Tampaknya faham tentang makna sifat Tuhan ini cenderung mendekati faham Mu'tazilah, perbedaannya terletak pada pengakuan terhadap adanya sifat Tuhan.
e. Melihat Tuhan
Al-Maturidi mengatakan bahwa manusia dapat melihat Tuhan. Hal ini diberitahukan oleh Al-Qur'an, antara lain firman Allah dalam surat Al-Qiyamah ayat 22dan 23. namun melihat Tuhan, kelak di akherat tidak dalam bentuknya (bila kaifa), karena keadaan di akherat tidak sama dengan keadaan di dunia.
f. Kalam Tuhan
Al-Maturidi membedakan antara kalam yang tersusun dengan huruf dan bersuara dengan kalam nafsi (sabda yang sebenarnya atau kalam abstrak). Kalam nafsi adalah sifat qadim bagi Allah, sedangkan kalam yang tersusun dari huruf dan suara adalah baharu (hadist). Kalam nafsi tidak dapat kita ketahui hakikatnya bagaimana allah bersifat dengannya (bila kaifa) tidak di ketahui, kecuali dengan suatu perantara.
Perbuatan Manusia
Menurut Al-Maturidi, tidak ada sesuatu yang terdapat dalam wujud ini, kecuali semuanya atas kehendak Tuhan, dan tidak ada yang memaksa atau membatasi kehendak Tuhan kecuali karena ada hikmah dan keadilan yang ditentukan oleh kehendak-Nya sendiri. Oleh karena itu, tuhan tidak wajib beerbuat ash-shalah wa-al ashlah (yang baik dan terbaik bagi manusia). setiap perbuatan tuhan yang bersifat mencipta atau kewajiban-kewajiban yang di bebankan kepada manusia tidak lepas dari hikmah dan keadilan yang di kehendaki-Nya. Kewajiban-kewajiban tersebut adalah :
Tuhan tidak akan membebankan kewajiban-kewajiban kepada manusia di luar kemampuannya karena hal tersebut tidak sesuai dengan keadilan, dan manusioa juga di beri kemerdekaan oleh tuhan dalam kemampuan dan perbuatannya
Hukuman atau ancaman dan janji terjadi karena merupakan tuntunan keadilan yang sudah di tetapkan-Nya.

(Catatan penunjukan teks dan elemen)
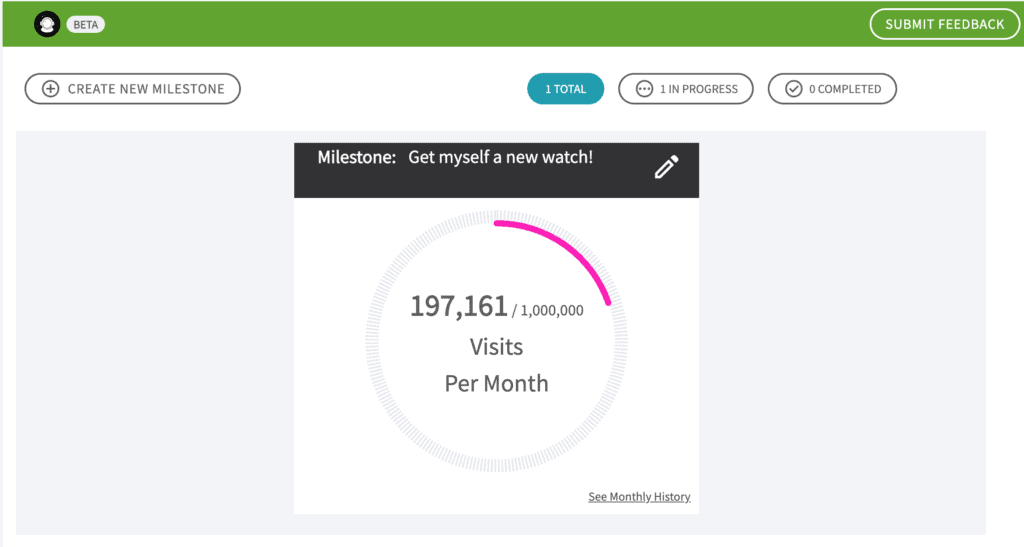Click the 'Visits' metric text
Viewport: 1024px width, 547px height.
point(496,347)
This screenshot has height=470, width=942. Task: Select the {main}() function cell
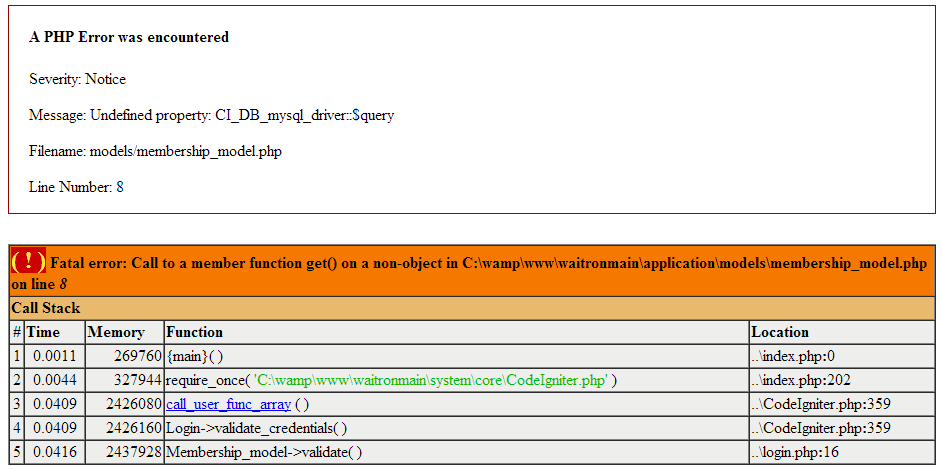pos(194,356)
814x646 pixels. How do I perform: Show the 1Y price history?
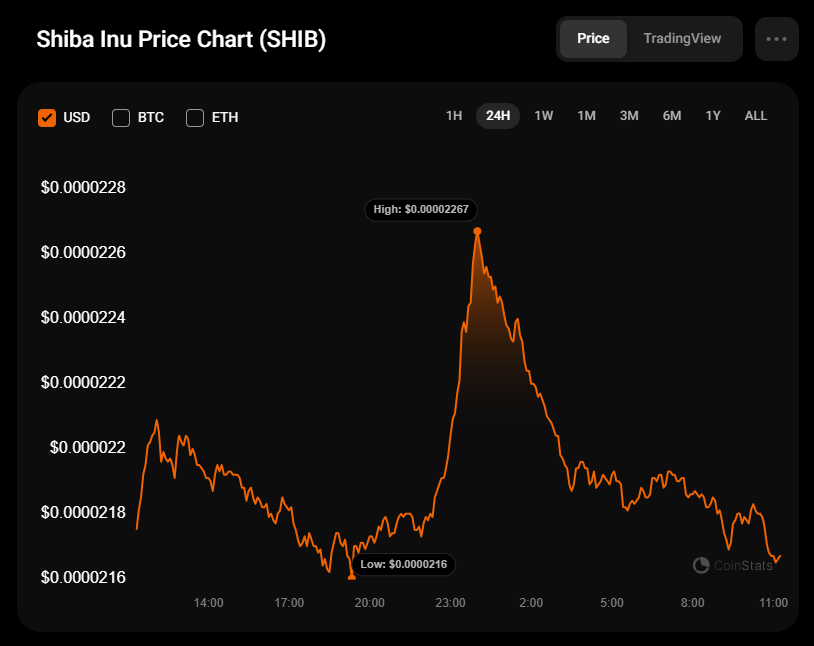coord(713,116)
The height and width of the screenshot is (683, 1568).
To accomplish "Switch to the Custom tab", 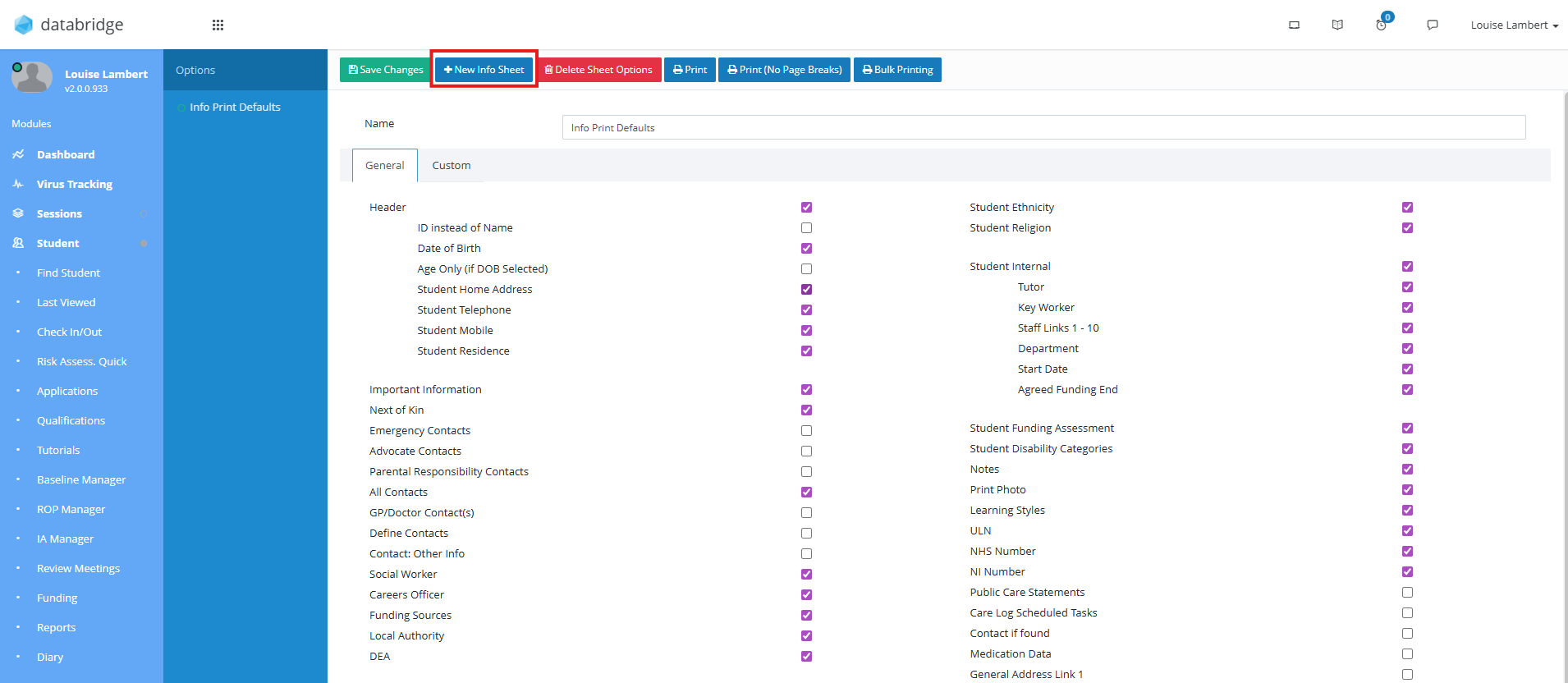I will point(452,165).
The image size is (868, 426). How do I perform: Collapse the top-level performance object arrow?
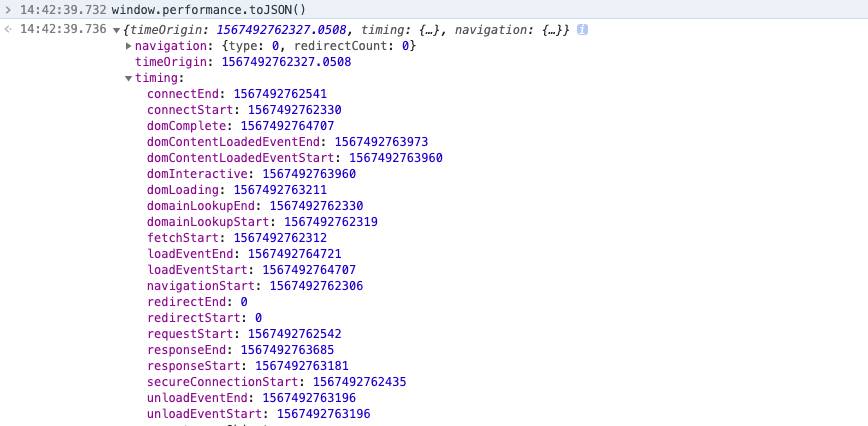(115, 30)
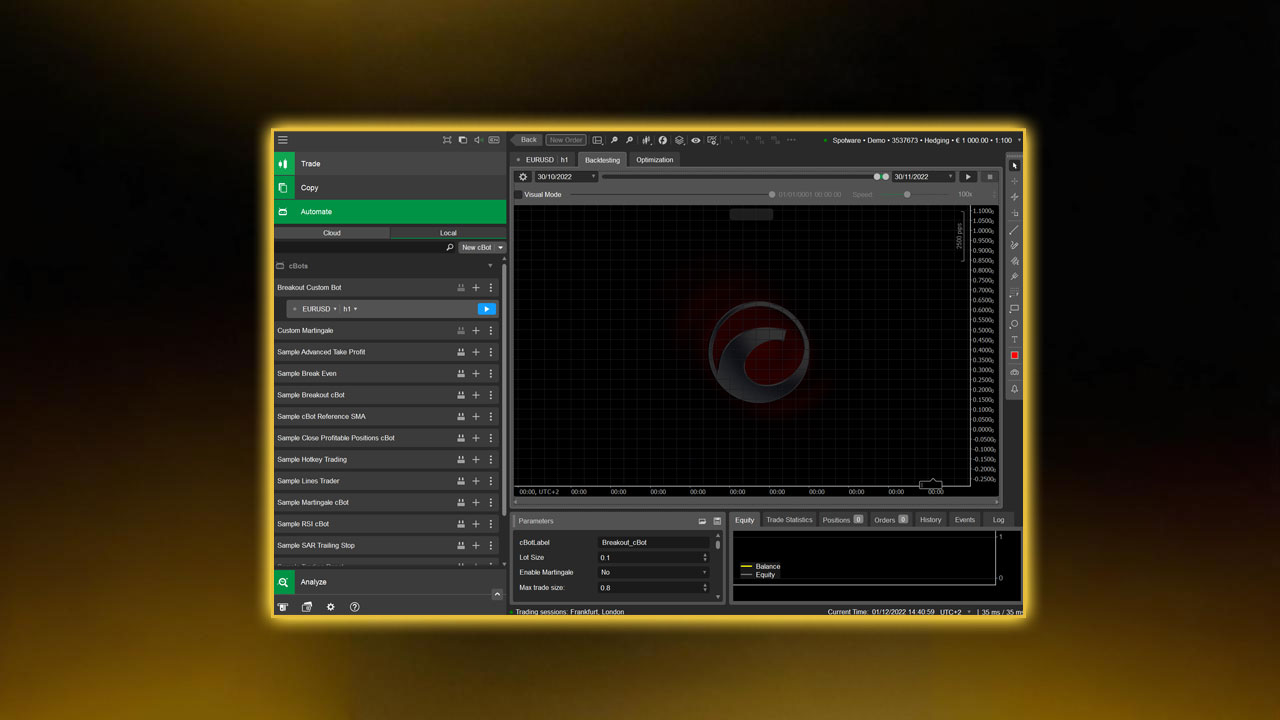The image size is (1280, 720).
Task: Click the backtesting settings gear icon
Action: [x=522, y=177]
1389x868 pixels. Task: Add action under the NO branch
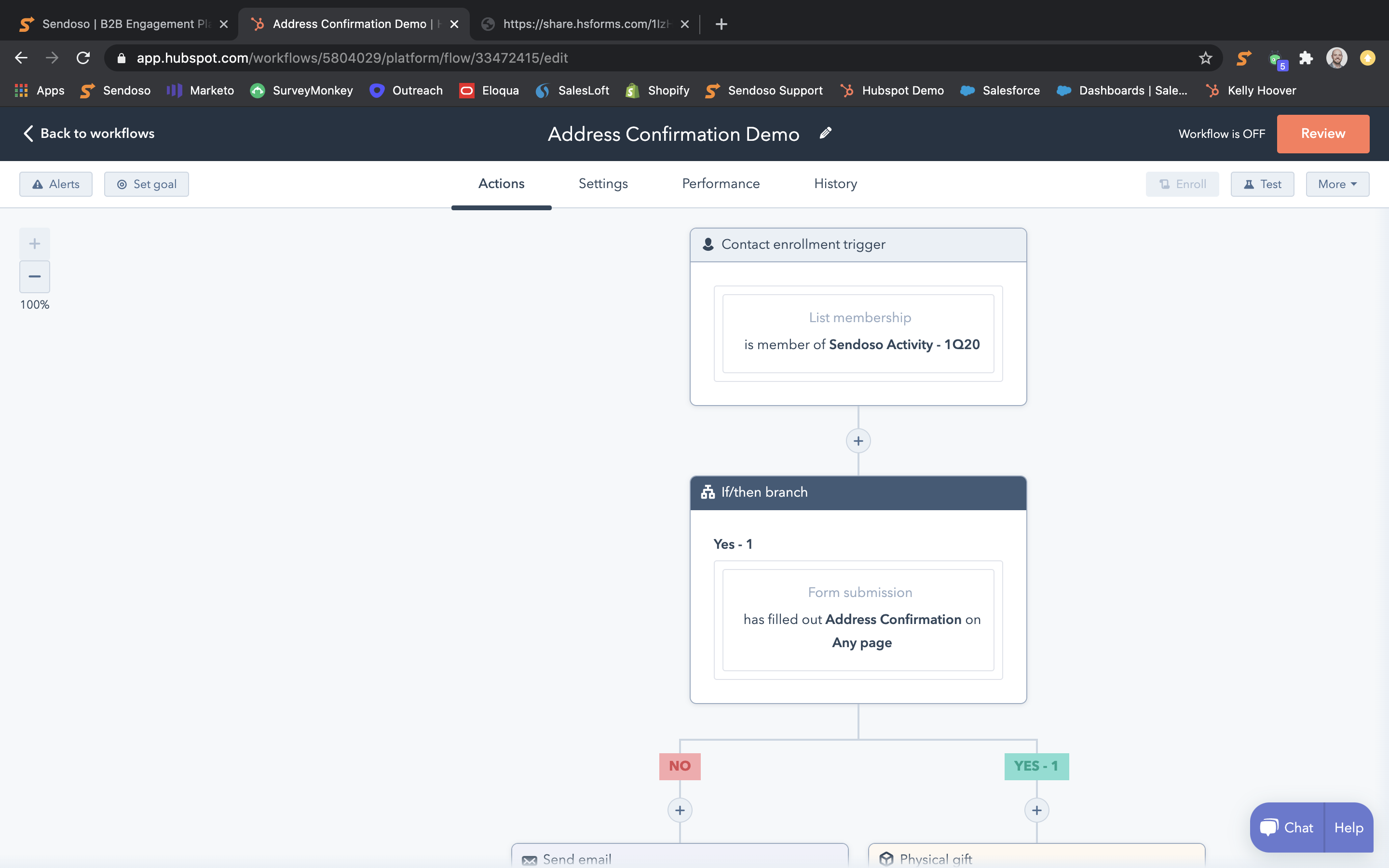click(680, 810)
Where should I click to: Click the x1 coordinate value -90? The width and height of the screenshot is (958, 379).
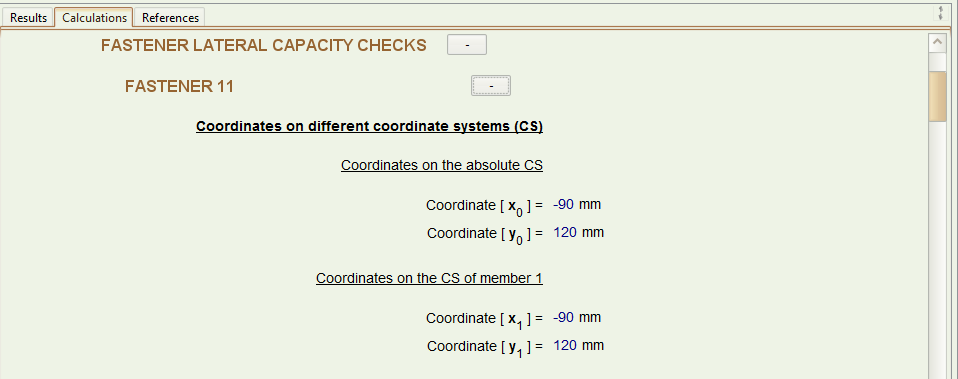pyautogui.click(x=563, y=317)
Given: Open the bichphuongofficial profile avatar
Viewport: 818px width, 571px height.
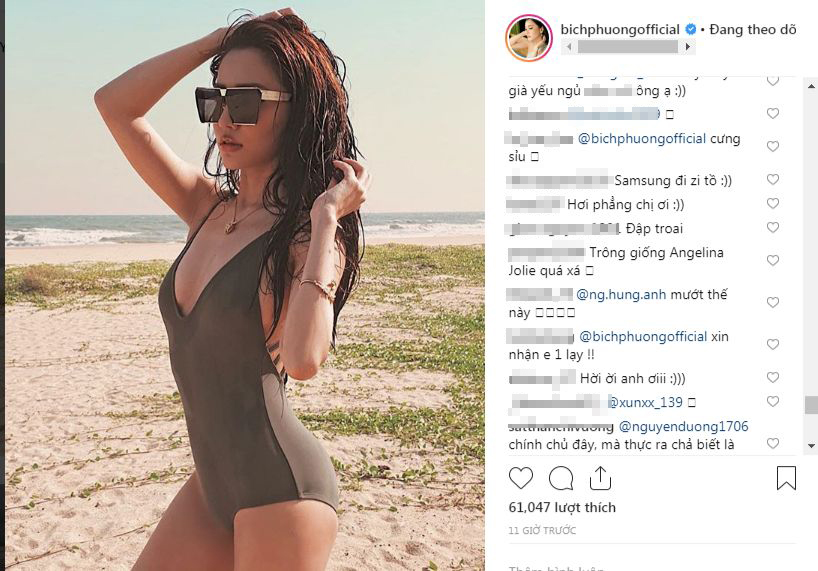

PERMINTAAN 1
Menurut teks tentang Al-Maturidi, kalam apa yang merupakan sifat qadim bagi Allah?
PERMINTAAN 2
Mohon tentukan apakah setiap pernyataan berikut sesuai dengan teks tentang Al-Maturidi, lalu kutip kata-kata penentunya: (a) Al-Maturidi berpendapat bahwa manusia dapat melihat Tuhan. (b) Kalam yang tersusun dari huruf dan suara bersifat qadim. (c) Tuhan tidak membebankan kewajiban kepada manusia di luar kemampuannya.
PERMINTAAN 3
Teruskan teks tentang Al-Maturidi mulai dari bagian terakhir yang ditampilkan.
Daftar tersebut tidak diperlukan di sini.

JAWABAN BENAR 1
Kalam nafsi.

JAWABAN BENAR 2
(a) Ya: "Al-Maturidi mengatakan bahwa manusia dapat melihat Tuhan."
(b) Tidak: "sedangkan kalam yang tersusun dari huruf dan suara adalah baharu (hadist)"
(c) Ya: "Tuhan tidak akan membebankan kewajiban-kewajiban kepada manusia di luar kemampuannya"

JAWABAN BENAR 3
Pelaku Dosa Besar
Al-Maturidi berpendapat bahwa orang yang berdosa besar tidak kafir dan tidak kekal di dalam neraka walaupun ia mati sebelum bertobat. Hal ini karena tuhan sudah menjanjikan akan memberikan balasan kepada manusia sesuai dengan perbuatannya.kekal di dalam neraka adalah balasan untuk orang yang berbuat dosa syirik.dengan demikian, berbuat dosa besar selain syirik tidak akan menyebabkan pelakunya kekal di dalam neraka. Oleh karena itu, perbuatan dosa besar (selain syirik) tidaklah menjadikan seseorang kafir atau murtad.
Pengutusan Rasul
Pandangan Al-Maturidi tidak jauh beda dengan pandangan mutazilah yang berpendapat bahwa pengutusan Rasul ke tengah-tengah umatnya adalah kewajiban Tuhan agar manusia dapat berbuat baik dan terbaik dalam kehidupannya.
Pengutusan rasul berfungsi sebagai sumber informasi. Tanpa mengikuti ajarannya wahyu yang di sampaikan rasul berarti mansia telah membebankan sesuatu yang berada di luar kemampuannya kepada akalnya.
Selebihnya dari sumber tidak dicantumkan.